Alternatively, to preserve their larger putative class, the plaintiffs were required to "submit[] evidence that two-thirds of the class members were indeed Kansas domiciliaries or businesses." Id. at *5 (emphasis added). The court added that, while the class size might have made individual proof on this issue infeasible, "the district court could have relied on evidence going to the citizenship of a representative sample"—for example, a statistical analysis based on "affidavits or survey responses in which putative class members reveal whether they intend to remain in Kansas indefinitely, . . . or, if they are businesses, their citizenship under the relevant test." Id.

Because plaintiffs had done neither of these things, the court concluded that they had not met their burden to prove citizenship of putative class members by a preponderance of the evidence, and it vacated the district court's remand order. Id. at *6.

Lessons and Conclusions From Sprint

The Sprint decision is important. It represents the first Court of Appeals to weigh in on whether plaintiffs can avoid CAFA by relying solely on their putative class definition where that definition is not tied to citizenship. The decision holds several key lessons for defendants trying to remove class actions under CAFA. First, such defendants should pay careful attention to how plaintiffs have defined their putative class. If plaintiffs are not willing to tie their putative class to citizenship, it should be a red flag that they are hedging. And if they are hedging, defendants should press them to prove up the citizenship element of the CAFA exceptions with evidence. See also Hertz Corp. v.
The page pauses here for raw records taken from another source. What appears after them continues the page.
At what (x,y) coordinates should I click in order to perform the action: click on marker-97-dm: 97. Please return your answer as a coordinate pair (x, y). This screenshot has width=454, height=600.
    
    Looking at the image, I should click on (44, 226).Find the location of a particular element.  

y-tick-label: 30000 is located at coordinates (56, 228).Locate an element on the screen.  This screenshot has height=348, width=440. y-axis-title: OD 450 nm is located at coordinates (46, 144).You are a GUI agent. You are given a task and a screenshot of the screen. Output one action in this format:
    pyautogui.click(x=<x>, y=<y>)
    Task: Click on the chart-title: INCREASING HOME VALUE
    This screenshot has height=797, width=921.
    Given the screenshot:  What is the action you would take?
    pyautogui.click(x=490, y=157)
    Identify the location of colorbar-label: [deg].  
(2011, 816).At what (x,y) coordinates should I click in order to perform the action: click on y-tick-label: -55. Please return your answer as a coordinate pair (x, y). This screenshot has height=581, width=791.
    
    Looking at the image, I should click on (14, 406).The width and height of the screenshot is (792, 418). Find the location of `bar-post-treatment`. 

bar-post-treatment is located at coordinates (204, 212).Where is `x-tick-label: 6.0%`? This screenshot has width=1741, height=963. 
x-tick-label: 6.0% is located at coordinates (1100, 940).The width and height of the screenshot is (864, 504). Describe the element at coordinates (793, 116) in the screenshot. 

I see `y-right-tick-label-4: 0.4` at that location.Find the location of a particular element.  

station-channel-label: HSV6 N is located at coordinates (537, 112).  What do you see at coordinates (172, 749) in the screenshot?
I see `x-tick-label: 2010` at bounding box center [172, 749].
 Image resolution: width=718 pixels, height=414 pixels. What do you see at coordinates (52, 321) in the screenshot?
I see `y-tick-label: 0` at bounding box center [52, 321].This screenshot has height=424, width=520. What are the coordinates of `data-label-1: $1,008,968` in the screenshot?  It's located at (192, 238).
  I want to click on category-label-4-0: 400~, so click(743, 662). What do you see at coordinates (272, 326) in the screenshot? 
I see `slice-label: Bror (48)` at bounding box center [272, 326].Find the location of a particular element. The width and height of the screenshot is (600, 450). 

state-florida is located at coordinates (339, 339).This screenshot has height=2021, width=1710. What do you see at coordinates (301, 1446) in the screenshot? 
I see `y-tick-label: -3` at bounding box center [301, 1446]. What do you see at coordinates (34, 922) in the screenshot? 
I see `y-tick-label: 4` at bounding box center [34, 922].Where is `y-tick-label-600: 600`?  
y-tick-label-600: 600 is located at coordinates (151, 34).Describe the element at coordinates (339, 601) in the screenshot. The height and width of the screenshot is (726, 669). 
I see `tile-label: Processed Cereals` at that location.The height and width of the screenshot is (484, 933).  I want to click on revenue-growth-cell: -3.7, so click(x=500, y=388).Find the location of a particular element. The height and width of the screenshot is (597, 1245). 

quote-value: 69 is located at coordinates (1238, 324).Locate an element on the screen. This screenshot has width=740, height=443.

Friend, No. 08-1107, 559 U.S. __, slip op. at 18 (Feb. 23, 2010) (noting that "[w]hen challenged on allegations of jurisdictional facts, the parties must support their allegations by competent proof"). They may not be able to do so, in which case federal jurisdiction can be achieved. Moreover, just putting them to the task might be enough to get them to redefine their class to tie it to citizenship. That in itself can be a huge victory, for in many cases, the plaintiffs with the biggest claims (often out-of-state corporations) may not be citizens of the state where it was brought.

Of course, Sprint is not a panacea. It did not definitively resolve things in favor of federal jurisdiction in all cases with creative plaintiffs' counsel. Indeed, it did not even resolve the issue for Sprint, but instead remanded to allow plaintiffs to try to marshal citizenship evidence to support remand. But the Sprint court's definitive "no" to hedging, and its insistence on actual evidence in such cases, is certainly welcome relief for defendants in state-court class actions, in the Seventh Circuit and beyond.